Cada vez es
más evidente que el triunfo de Andrés Manuel López Obrador en las elecciones
presidenciales del 2018 no constituyó el triunfo de un Proyecto Nacional para
que la mayoría del pueblo de México dejara de ser explotado por una minoría
rapaz y corrupta, aliada al crimen organizado y a la potencia hegemónica.
Con el paso
de los meses se ha hecho evidente que el triunfo de López Obrador fue el suyo,
no el de un movimiento que aglutinara a numerosas fuerzas sociales capaces de
transformar de fondo al país.
Lo único que
se logró fue que la desesperación y el hartazgo social, finalmente se expresara
en las urnas, pero sin un proyecto consensuado entre clases trabajadoras,
medias, intelectuales, pequeños y medianos empresarios e incluso sectores de
las fuerzas armadas y de seguridad.
Todo fue un
ejercicio de coyuntura, realizado por pequeños grupos de allegados al entonces
candidato presidencial López Obrador, que trazaron líneas generales y buenas
intenciones en un proyecto presentado para el consumo electoral; pero que, una
vez llegado al poder el candidato, ha dejado de lado y ha gobernado de acuerdo
a su única y específica visión del país.
¿Y cuál es
esa visión? Ya lo hemos dicho muchas veces en este blog, su modelo es el México
de 1952-58, el sexenio de Adolfo Ruiz Cortines, cuando el régimen del Partido
Revolucionario Institucional (PRI) alcanzó su clímax, con un crecimiento
económico del 6% anual (el “desarrollo estabilizador”), con el completo dominio
del PRI en los tres órdenes de gobierno; con una presidencia omnipotente y con
una relación más o menos tersa y cooperativa con Estados Unidos (a pesar de la
famosa “operación Wetback” de 1954, mediante la cual el gobierno de Eisenhower
expulsó de Estados Unidos a un millón de indocumentados, la gran mayoría de
ellos, mexicanos).

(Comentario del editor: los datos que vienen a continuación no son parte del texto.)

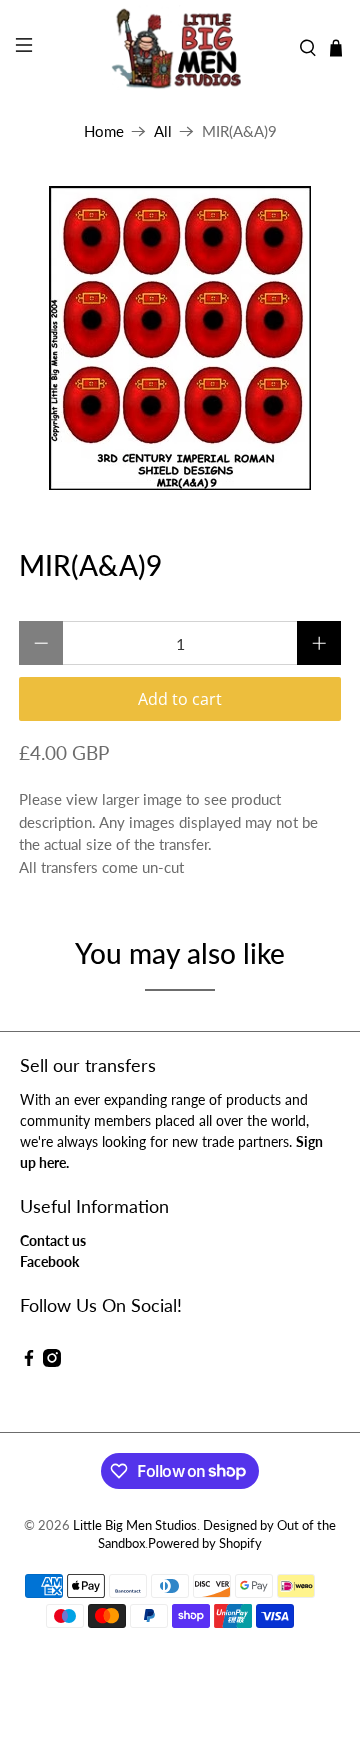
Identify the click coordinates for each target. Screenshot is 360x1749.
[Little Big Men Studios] (180, 48)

Con una paz social
aplicada a rajatabla de ser necesario (represión a maestros y ferrocarrileros);
y el establecimiento del “tapadismo” mediante el cual Ruiz Cortines pudo
manejar a su conveniencia las ambiciones de los aspirantes a presidente, sin
tener que enfrentar las disputas abiertas, como sucedieron con el “henriquismo”
en la sucesión anterior.
López Obrador
cree poder recrear ese sistema, con un presidente fuerte, con dominio sobre el
Congreso y el Poder Judicial, con la mayoría de los gobernadores subordinados a
sus directrices, un proyecto económico basado en grandes obras públicas y en la
producción petrolera; una oposición política débil y dividida y una política
social destinada a vincular orgánicamente a las masas con el gobierno, mediante
generosos programas sociales.
El problema
es que para lograr eso requeriría regresarle al gobierno todos los instrumentos
de política económica que tenía entonces (principalmente la política monetaria,
a través del Banco de México); eliminar la aplastante y abrumadora presencia de
la economía internacional en la del país, a través de la casi absoluta
dependencia de México respecto a Estados Unidos; eliminar por completo a los
organismos autónomos que se fueron creando durante los gobiernos neoliberales,
como el Instituto Nacional Electoral, la Comisión Nacional de los Derechos
Humanos, el Instituto Nacional de Acceso a la Información, la Comisión Federal
de Competencia, etc.
Y tendría
que contar con una organización política corporativa como la tuvo el PRI en esa
época con los sectores obrero, campesino y popular; y un aparato de seguridad
encargado de aplicar la represión a diferentes escalas, cuando el sistema lo
requiriera.
Nada de eso
tiene López Obrador, y por lo tanto está tratando de forzar cambios legislativos
y políticos que lo aproximen a ese modelo, lo que lo confronta inevitablemente
con los poderes fácticos que fueron los beneficiarios de los gobiernos
neoliberales; y crecientemente con ciertas bases sociales, principalmente de
izquierda, que están reconociendo en ese tipo de políticas, la reedición del
autoritarismo y la imposición de los gobiernos priistas y también panistas de
antaño.
Pero López Obrador
está decidido a seguir adelante con sus políticas, que en conjunto no
constituyen un proyecto viable y coherente para la nación.
Lo peor de
todo es que para lograrlo, está dispuesto a ceder ante actores poderosos que
coyunturalmente aparentan favorecer esas políticas, como el gran empresariado
nacional, en el que nuevamente está poniendo sus esperanzas para que invierta
en sus proyectos de obra pública, lo que bien puede resultar en serios
enfrentamientos con poblaciones rurales e indígenas que se oponen a los mismos;
y nuevamente en la concesión de grandes presupuestos a grupos empresariales que
sólo explotarán la oportunidad a su favor, sin comprometerse a impulsar un
verdadero proyecto de desarrollo social, comunitario y de vida digna para los
habitantes de las zonas en donde se realizarán dichas obras.
Aún más
preocupante resultan las enormes concesiones, que llegan ya al escándalo, que
López Obrador ha hecho al gobierno de Estados Unidos en materia de política
migratoria, de seguridad y comercial, lo que prácticamente ha convertido a
México en un protectorado estadounidense, con lo que la soberanía nacional ha
quedado quizás mortalmente herida. Pero una y otra vez, el presidente de México
se niega a reconocer esto e insiste en que es mejor “llevarse bien” con Estados
Unidos, como si ceder todo a cambio de nada implicara que el país estará mejor.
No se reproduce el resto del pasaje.